Los congresistas de Estados Unidos no están al tanto de la ejecución de partidas específicas del Plan Colombia, ni del Plan de Acción Conjunto para Promover la Igualdad Étnico-Racial, CAPREE, firmado entre Colombia y EE.UU. en 2010. El interés y la confianza de ellos se debilitaron por los escándalos judiciales de congresistas afrocolombianos que habían recibido apoyo financiero estadounidense. Al punto que en la reciente misión colombiana a la 45 conferencia anual del Black Caucus en Washington, la expresión cambiaba al aclarar que se trataba de agentes de la sociedad civil.
El Black Caucus no tiene interlocutor en el Congreso colombiano, pese a que existe bancada afro. En cinco años, el CAPREE poco ha contado con la sociedad civil. En EE. UU. se instaló el comité civil el año pasado y en Colombia, nada. Los gobiernos van a su ritmo lento. USAID ejecuta las partidas bajo la lógica de tratar con receptores de fondos, no con interlocutores válidos para acordar el impacto global deseado de la ayuda. Claro, todo esto es mejor que lo que se tiene con cualquier otro país. Y es, en cierta medida, normal. Solo que ha llegado la hora de los balances. De 15 años del Plan Colombia. De 5 de CAPREE. De 8 de Obama –para los muy esperanzados–.
Los términos de los balances son la medida de la ambición. Como lo simbólico suele reflejar lo material, el desaire del presidente Santos recuerda bien la desigualdad de los indicadores de desarrollo y bienestar. «15, 20 años después si nos seguimos quejando de lo mismo, también es su fracaso como nuestro principal aliado internacional», es el mensaje para Estados Unidos, más allá del mandato de Obama. «No pedimos que nos resuelvan nuestros problemas, sino que nos apoyen para crear las capacidades estratégicas que nos permitan resolverlos». Al menos en el liderazgo afroamericano, no se ha encontrado a nadie que ante las cifras se muestre satisfecho con los incipientes balances.
Cada febrero se conmemora el Mes de la Historia Afroamericana en la casa del embajador de Estados Unidos en Bogotá. Asiste una buena representación de la comunidad afrocolombiana. Juan Manuel Santos podría ‘caer’ para el ‘mea culpa’ y comprometerse con dos cosas pertinentes que están andando: i) el cierre de brechas a través del Plan de Desarrollo, con sus metas específicas a 2018 (y la urgencia de los acuerdos sectoriales); y ii) la recepción en la embajada de Colombia en Washington con la comunidad afroamericana de interés para Colombia y su población negra, que cuenta con el sí del embajador Juan Carlos Pinzón, como parte de una estrategia de atracción de inversiones e intercambios.

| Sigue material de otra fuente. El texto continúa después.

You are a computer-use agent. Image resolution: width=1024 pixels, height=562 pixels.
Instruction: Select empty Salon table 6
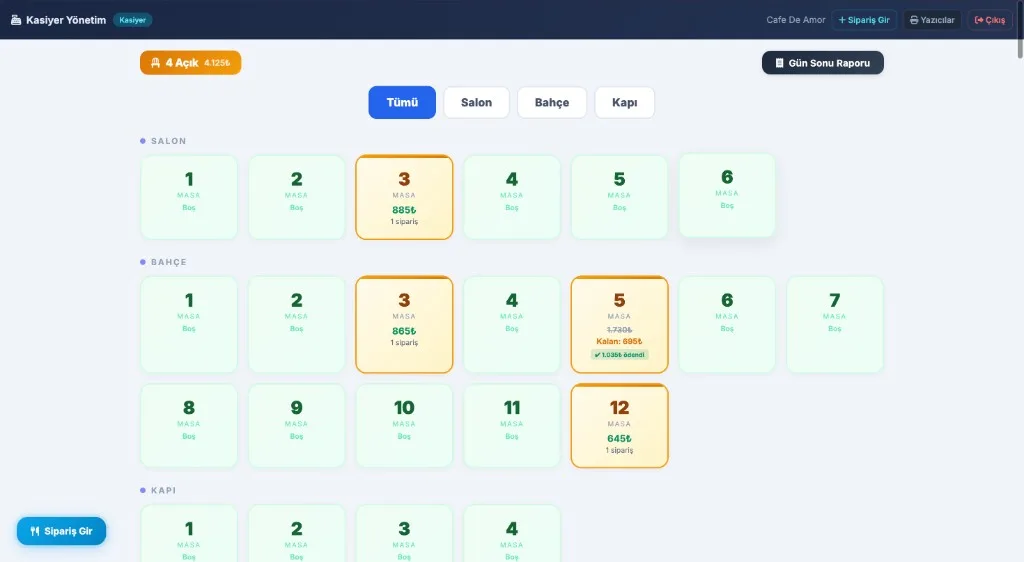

Y, ya en son optimista, para ser receptivo con la aspiración de una responsabilidad en un viceministerio del posconflicto en cabeza de Óscar Gamboa, y los argumentos sobran.
Al embajador estadounidense siempre se le agradece el vino, la comida, la música y la hospitalidad. Lo que no tendrá precio y será un giro en la historia es cuando también nos dé la palabra en un ambiente adecuado y efectivo. @DanielMeraV (directivo de la Fundación Color de Colombia).